**Work request 1**:
Do the following statements agree with the passage on fecal transplants? For each, answer yes or no and quote the deciding words of the text.
(a) The FDA has approved the method for fighting one of the deadliest superbugs.
(b) The transplant can only be performed surgically.
(c) Stools from the donor are strained in a saline solution.
**Work request 2**: Write a continuation of the passage on fecal transplants, beginning after its final sentence.

--- Text passage ---

Is a Poop Transplant the Cure for What Ails You?

The idea of having a fecal transplant sounds like the ultimate sign of a culture obsessed with wellness.

But unlike so many discredited or ineffective alternative medicine concepts, fecal transplantation actually works. It's a well-studied method approved by the FDA for fighting one of the deadliest superbugs in the world, and is currently being studied as a potential therapy for a wide range of other illnesses.

It's technically known as "FMT" for fecal microbiota transplantation, but is also called a microbiome transplant, a poop transplant, or even poop pills. It involves taking stools from a healthy donor, straining them in a saline solution, and implanting them in the colon of the recipient. It can be done a variety of ways, including surgically, through an enema, or by swallowing a capsule of freeze-dried material.


As the advocacy group the Fecal Transplant Foundation writes, the scientific basis behind FMT is that a stool from a healthy donor can "replace good bacteria that has been killed or suppressed, usually by the use of antibiotics, causing bad bacteria ... to over-populate the colon." Basically, the healthy bacteria takes over for the dead bacteria, and quickly begins replicating itself.

--- Data to examine ---

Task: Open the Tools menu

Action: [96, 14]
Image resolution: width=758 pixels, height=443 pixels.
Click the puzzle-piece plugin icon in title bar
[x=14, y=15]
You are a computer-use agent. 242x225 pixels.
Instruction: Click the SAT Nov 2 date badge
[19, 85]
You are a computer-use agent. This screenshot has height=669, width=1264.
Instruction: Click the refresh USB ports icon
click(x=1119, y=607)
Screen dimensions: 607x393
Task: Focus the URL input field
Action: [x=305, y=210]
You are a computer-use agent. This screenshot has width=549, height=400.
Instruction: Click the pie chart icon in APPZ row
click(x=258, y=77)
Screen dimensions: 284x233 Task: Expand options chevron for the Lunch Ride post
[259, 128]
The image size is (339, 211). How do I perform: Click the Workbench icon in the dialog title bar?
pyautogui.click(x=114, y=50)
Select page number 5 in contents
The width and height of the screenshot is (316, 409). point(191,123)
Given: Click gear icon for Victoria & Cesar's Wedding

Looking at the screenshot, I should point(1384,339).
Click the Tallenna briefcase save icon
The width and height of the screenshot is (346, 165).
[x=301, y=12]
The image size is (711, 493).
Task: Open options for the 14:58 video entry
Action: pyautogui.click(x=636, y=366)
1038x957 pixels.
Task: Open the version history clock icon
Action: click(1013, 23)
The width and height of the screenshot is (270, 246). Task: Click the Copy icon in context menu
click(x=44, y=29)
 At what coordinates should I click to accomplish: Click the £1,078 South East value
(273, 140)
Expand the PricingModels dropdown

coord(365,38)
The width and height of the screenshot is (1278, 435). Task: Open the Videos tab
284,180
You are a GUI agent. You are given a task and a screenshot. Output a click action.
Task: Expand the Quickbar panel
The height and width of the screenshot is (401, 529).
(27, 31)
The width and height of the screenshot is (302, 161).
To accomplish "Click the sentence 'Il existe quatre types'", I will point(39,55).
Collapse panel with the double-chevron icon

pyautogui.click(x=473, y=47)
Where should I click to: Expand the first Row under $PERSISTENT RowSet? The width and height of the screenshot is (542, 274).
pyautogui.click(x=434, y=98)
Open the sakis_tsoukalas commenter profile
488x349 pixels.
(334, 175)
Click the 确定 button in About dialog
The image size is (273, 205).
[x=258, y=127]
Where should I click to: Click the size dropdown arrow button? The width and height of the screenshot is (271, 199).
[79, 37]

---

**Exercise result 1**:
(a) Yes: "approved by the FDA for fighting one of the deadliest superbugs in the world"
(b) No: "It can be done a variety of ways, including surgically, through an enema, or by swallowing a capsule of freeze-dried material."
(c) Yes: "straining them in a saline solution"

**Exercise result 2**:
And done as a treatment for the superbug Clostridium difficile infection (CDI), FBT has a success rate of as high as 90 percent. CDI is an infection of the large intestine (also called the colon) that occurs as a reaction in about 3 percent of people who take heavy doses of antibiotics. Many CDI cases are extremely mild, and resolve themselves by just stopping taking the antibiotics. But in more severe cases, the colon can be severely damaged, leading to infection or death.

Easily spread and extremely infectious, CDI can cause diarrhea, fever, dehydration, and extreme abdominal pain. The rise of drug-resistant bacteria has fueled a major increase in CDI, and it's estimated by the New England Journal of Medicine that just in 2011, at least 500,000 people were sickened with CDI; with 29,000 deaths occurring.

FMT has become a standard therapy for these severe cases, showing a high success rate and few side effects. Many patients see their CDI permanently cured with just one transplant, when many rounds of antibiotics have done nothing, and possibly made the problem worse. The first randomized clinical trial comparing FMT to antibiotics as a treatment for CDI was so successful that it was ended early, and all participants given transplants.

Fecal transplantation to cure microbial illness has been around since at least the 4th century CE, when Chinese texts mention it as a treatment for food poisoning. But a number of issues have kept it on the fringe. One is the "ick factor" of having someone else's poop transplanted into you. But a far more serious barrier to widespread FMT use is its status with the FDA.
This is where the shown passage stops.